#### SHORT EXERCISE
Please repeat, word for word, the stretch of items from the line containing "Screen dimensions: 1825x921" through the last line of the items, with both ends included.

(A block of data)
****************
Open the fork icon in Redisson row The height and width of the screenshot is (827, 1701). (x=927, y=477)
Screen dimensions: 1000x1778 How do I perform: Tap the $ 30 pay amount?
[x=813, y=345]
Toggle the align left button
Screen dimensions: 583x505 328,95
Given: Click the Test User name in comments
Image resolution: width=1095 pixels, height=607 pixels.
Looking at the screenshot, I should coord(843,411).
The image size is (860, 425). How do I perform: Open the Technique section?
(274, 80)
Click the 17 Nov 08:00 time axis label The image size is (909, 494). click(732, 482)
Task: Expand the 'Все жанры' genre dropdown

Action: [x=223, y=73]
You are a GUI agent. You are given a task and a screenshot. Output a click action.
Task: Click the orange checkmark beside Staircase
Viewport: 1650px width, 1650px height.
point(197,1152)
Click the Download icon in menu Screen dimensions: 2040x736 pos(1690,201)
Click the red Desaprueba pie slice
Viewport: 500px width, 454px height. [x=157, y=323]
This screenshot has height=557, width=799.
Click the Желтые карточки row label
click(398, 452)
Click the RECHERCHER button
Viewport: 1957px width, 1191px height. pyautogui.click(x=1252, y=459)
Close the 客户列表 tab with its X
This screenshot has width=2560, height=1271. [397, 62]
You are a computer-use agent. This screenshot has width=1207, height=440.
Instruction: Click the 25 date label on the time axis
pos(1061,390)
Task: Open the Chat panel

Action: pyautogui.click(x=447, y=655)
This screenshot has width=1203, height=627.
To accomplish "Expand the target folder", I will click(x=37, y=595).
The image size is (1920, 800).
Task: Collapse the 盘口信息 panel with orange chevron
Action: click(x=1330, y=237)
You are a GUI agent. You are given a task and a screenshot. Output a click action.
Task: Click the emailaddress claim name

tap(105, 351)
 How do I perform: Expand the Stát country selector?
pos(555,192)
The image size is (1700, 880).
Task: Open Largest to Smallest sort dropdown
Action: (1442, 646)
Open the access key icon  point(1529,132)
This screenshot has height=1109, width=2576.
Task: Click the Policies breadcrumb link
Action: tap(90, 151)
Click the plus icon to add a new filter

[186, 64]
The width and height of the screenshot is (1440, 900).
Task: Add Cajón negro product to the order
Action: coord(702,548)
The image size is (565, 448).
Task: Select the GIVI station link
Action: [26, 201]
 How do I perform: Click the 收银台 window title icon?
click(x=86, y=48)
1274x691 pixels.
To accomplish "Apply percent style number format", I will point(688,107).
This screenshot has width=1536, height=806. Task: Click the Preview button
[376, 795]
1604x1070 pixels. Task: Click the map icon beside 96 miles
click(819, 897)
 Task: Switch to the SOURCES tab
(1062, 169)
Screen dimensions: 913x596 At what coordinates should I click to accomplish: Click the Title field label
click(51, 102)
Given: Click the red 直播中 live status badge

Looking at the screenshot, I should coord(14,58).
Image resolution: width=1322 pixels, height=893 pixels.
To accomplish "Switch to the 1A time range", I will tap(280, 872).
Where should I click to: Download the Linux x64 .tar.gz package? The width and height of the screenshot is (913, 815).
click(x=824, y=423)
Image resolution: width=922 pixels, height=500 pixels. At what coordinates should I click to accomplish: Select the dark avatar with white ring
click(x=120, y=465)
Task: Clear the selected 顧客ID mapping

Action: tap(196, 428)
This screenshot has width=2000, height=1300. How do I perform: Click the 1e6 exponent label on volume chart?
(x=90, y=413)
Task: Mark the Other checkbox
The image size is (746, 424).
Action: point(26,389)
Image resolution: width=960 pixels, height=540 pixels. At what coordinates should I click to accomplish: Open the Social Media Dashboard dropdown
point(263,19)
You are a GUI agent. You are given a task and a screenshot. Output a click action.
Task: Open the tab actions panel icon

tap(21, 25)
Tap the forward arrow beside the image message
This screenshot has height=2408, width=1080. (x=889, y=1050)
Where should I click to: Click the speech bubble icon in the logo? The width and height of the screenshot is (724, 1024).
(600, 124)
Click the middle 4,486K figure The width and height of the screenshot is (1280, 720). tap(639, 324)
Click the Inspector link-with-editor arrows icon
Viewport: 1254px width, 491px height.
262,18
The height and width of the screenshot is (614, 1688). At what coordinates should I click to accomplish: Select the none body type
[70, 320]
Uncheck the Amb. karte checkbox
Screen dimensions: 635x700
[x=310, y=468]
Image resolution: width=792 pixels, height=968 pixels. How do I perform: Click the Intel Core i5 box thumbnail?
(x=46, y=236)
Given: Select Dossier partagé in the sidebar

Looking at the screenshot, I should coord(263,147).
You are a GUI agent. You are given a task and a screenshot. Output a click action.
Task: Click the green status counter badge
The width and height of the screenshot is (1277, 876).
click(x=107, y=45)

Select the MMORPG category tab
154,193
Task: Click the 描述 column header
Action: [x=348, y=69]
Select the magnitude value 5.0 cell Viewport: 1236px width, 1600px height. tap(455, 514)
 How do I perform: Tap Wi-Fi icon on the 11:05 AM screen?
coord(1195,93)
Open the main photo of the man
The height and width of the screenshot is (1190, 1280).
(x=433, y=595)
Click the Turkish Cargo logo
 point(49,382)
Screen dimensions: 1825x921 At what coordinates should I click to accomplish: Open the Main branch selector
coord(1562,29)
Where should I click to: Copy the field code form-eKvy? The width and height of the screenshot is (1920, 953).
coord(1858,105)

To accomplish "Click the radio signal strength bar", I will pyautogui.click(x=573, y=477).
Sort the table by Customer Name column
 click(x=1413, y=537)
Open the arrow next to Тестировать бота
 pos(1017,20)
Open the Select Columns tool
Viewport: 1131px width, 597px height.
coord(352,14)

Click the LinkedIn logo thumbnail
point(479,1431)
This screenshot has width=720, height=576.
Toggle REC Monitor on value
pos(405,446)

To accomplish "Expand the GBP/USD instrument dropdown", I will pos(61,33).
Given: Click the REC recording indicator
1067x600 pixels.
****************
#### SOLUTION
Screen dimensions: 1825x921 At what coordinates should I click to accomplish: Open the Main branch selector
coord(1562,29)
Where should I click to: Copy the field code form-eKvy? The width and height of the screenshot is (1920, 953).
coord(1858,105)

To accomplish "Click the radio signal strength bar", I will pyautogui.click(x=573, y=477).
Sort the table by Customer Name column
 click(x=1413, y=537)
Open the arrow next to Тестировать бота
 pos(1017,20)
Open the Select Columns tool
Viewport: 1131px width, 597px height.
coord(352,14)

Click the LinkedIn logo thumbnail
point(479,1431)
This screenshot has width=720, height=576.
Toggle REC Monitor on value
pos(405,446)

To accomplish "Expand the GBP/USD instrument dropdown", I will pos(61,33).
Given: Click the REC recording indicator
1067x600 pixels.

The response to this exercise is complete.